A long-term observational study on autoimmune pulmonary alveolar proteinosis revealed a sustained and generalized decrease in serum autoantibody levels
摘要
Autoimmune pulmonary alveolar proteinosis (aPAP) is a rare lung disorder, and its long-term clinical outcomes, underlying determinants, and temporal dynamics of serum autoantibody levels remain poorly characterized.
MethodsThis single-center retrospective observational study comprised 64 patients diagnosed with aPAP, all of whom had been monitored for a minimum of three years following disease onset.
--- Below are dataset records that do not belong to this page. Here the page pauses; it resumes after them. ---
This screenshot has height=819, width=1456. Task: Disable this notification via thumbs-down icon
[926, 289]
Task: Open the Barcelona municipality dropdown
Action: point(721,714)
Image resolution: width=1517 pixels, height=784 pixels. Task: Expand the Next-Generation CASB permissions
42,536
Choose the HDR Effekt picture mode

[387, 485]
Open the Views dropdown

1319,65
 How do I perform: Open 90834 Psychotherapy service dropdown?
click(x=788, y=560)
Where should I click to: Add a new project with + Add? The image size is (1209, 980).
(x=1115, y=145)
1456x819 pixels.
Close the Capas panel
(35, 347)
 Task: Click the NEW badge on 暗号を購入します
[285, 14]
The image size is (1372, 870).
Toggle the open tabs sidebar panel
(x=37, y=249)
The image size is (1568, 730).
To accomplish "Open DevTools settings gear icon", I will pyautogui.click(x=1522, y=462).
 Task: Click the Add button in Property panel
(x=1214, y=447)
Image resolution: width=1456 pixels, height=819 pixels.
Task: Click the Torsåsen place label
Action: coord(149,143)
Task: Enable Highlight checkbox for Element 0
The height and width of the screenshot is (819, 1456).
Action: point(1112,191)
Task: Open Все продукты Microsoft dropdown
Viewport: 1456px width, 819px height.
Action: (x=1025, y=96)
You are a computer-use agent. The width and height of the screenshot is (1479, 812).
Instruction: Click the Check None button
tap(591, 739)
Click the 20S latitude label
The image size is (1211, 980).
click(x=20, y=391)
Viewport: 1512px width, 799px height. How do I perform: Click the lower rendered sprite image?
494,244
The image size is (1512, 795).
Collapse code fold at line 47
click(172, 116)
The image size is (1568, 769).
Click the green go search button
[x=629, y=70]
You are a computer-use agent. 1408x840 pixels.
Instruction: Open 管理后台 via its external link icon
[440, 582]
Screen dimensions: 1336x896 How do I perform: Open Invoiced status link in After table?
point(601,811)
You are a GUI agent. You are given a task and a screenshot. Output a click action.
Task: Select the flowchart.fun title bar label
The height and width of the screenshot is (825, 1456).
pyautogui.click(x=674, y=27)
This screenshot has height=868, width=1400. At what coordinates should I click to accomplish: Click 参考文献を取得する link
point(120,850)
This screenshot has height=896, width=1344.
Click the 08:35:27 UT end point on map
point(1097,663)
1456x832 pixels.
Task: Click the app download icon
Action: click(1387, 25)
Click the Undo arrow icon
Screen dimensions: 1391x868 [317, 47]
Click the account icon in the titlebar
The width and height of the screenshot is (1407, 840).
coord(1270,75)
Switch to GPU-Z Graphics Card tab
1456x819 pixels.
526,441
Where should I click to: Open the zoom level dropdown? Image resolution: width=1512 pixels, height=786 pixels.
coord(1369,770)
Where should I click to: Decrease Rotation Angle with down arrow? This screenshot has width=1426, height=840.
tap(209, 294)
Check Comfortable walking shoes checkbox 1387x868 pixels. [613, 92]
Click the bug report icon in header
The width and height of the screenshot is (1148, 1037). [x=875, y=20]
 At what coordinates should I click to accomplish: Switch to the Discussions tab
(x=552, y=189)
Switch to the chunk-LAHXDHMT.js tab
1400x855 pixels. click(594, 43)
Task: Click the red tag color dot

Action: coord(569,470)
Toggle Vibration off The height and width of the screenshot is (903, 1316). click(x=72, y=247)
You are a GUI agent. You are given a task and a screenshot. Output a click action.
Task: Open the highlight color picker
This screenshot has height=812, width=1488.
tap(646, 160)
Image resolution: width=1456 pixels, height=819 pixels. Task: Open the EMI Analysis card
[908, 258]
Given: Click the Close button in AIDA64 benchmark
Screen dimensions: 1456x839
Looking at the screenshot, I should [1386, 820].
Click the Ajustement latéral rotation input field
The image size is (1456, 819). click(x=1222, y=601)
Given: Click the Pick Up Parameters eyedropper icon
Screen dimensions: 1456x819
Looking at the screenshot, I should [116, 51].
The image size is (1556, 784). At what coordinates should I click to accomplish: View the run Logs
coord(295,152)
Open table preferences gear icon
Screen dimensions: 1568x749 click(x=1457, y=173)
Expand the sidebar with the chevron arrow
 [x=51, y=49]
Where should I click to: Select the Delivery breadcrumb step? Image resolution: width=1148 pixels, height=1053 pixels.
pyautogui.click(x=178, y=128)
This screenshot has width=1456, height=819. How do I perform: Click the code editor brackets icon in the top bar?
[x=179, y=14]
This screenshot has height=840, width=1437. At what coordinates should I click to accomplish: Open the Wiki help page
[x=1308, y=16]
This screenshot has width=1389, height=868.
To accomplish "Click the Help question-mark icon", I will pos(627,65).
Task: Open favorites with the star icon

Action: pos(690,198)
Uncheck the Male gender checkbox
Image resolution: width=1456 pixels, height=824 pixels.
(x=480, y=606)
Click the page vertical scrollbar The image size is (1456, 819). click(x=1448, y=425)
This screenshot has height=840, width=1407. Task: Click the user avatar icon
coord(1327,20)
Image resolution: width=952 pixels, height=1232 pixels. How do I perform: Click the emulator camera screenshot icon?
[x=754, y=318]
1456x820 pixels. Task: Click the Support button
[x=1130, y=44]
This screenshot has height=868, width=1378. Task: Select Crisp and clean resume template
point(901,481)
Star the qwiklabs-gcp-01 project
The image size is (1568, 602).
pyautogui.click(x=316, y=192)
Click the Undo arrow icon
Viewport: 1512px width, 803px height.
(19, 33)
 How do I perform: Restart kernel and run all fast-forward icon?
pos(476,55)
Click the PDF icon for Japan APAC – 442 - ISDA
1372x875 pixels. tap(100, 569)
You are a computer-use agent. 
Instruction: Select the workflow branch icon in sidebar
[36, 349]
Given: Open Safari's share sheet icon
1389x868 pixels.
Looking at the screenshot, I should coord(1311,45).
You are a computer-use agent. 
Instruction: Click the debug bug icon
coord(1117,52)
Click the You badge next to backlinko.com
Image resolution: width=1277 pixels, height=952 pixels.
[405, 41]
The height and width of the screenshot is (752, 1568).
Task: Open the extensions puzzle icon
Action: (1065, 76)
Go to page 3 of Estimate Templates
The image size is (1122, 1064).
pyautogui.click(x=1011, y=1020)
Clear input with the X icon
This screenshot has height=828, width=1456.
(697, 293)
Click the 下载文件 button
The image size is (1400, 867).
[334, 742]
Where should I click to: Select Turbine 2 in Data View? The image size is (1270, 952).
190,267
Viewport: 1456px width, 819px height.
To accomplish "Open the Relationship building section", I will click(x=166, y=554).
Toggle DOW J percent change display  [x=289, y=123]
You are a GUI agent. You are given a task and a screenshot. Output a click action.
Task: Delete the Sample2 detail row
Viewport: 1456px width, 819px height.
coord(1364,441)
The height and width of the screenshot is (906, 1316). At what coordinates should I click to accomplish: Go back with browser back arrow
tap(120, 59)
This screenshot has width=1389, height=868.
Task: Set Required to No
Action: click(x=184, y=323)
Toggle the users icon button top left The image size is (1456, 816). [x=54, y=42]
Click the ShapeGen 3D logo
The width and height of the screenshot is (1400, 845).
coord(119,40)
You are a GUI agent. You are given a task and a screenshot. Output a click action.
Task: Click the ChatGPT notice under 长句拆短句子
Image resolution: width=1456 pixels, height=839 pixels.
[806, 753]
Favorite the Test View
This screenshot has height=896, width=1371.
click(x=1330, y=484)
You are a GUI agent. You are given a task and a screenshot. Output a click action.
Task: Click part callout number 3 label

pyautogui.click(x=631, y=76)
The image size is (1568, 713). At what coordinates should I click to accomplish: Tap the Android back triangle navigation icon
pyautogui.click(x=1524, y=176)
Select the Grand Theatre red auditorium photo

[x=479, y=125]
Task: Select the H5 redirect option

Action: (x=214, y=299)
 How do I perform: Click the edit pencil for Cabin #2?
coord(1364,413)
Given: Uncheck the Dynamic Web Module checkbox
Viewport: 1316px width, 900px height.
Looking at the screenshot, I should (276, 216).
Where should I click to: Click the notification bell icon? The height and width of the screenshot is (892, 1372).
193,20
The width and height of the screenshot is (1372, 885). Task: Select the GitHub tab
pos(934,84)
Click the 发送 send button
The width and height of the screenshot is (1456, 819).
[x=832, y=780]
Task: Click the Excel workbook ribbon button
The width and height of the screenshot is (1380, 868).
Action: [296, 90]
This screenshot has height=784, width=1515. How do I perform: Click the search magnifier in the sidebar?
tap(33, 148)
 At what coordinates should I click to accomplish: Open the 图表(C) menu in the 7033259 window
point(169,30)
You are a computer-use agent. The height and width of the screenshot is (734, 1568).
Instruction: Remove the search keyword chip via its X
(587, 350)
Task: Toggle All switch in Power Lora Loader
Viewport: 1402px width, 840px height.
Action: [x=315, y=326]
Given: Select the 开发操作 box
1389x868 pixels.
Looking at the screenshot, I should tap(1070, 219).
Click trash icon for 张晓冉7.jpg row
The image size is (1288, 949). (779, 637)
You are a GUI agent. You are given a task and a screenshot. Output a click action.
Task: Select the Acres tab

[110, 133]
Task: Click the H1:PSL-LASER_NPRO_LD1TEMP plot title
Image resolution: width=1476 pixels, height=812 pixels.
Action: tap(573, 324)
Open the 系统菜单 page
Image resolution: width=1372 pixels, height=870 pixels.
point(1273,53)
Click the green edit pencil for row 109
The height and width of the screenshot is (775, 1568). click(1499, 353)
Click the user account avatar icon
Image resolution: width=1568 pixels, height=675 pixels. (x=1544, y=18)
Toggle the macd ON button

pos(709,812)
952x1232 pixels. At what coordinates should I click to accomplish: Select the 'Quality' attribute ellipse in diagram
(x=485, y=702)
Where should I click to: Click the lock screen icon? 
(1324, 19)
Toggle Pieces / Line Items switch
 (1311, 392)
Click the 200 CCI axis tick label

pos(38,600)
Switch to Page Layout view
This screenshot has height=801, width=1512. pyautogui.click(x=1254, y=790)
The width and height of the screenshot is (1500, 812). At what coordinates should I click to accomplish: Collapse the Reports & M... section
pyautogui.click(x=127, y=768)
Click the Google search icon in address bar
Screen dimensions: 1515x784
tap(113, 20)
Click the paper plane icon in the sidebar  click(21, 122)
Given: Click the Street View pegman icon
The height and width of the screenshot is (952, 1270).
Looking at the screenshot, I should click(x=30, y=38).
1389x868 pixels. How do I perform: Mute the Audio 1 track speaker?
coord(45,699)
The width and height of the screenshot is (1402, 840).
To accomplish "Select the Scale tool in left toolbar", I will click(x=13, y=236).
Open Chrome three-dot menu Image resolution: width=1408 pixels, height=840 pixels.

Clinical courses were evaluated using disease severity score (DSS), based on arterial oxygen tension and respiratory symptoms. Serum anti–granulocyte-macrophage colony-stimulating factor (GM-CSF) IgG autoantibody (αGM) levels were quantified by enzyme-linked immunosorbent assay.
ResultsAmong 64 patients with any DSS, 45.3% showed clinical improvement, 40.6% remained stable, and 14.1% experienced deterioration over median follow-up period of 7.8 years. In a binary logistic regression analysis excluding patients with an initial DSS of 1, for whom improvement was not feasible, higher initial DSS, higher baseline % forced vital capacity, and the absence of fibrotic patterns on computed tomography were identified as significant explanatory variables associated with DSS improvement, whereas whole lung lavage (WLL) and GM-CSF inhalation were not in the comparison of the initial and final DSS. Longitudinal assessment of serum αGM levels in 52 patients revealed a decline in 98% of them (n = 51) with an estimated antibody half-life of 3.5 years. GM-CSF inhalation therapy was significantly associated with lower final antibody levels adjusted for initial level and the interval between the initial and final measurements by analysis of covariance.
ConclusionsThe overall decline in αGM levels observed in this study may suggest a favorable or stable long-term prognosis in aPAP; however, further longitudinal investigations are warranted to confirm this presumed association.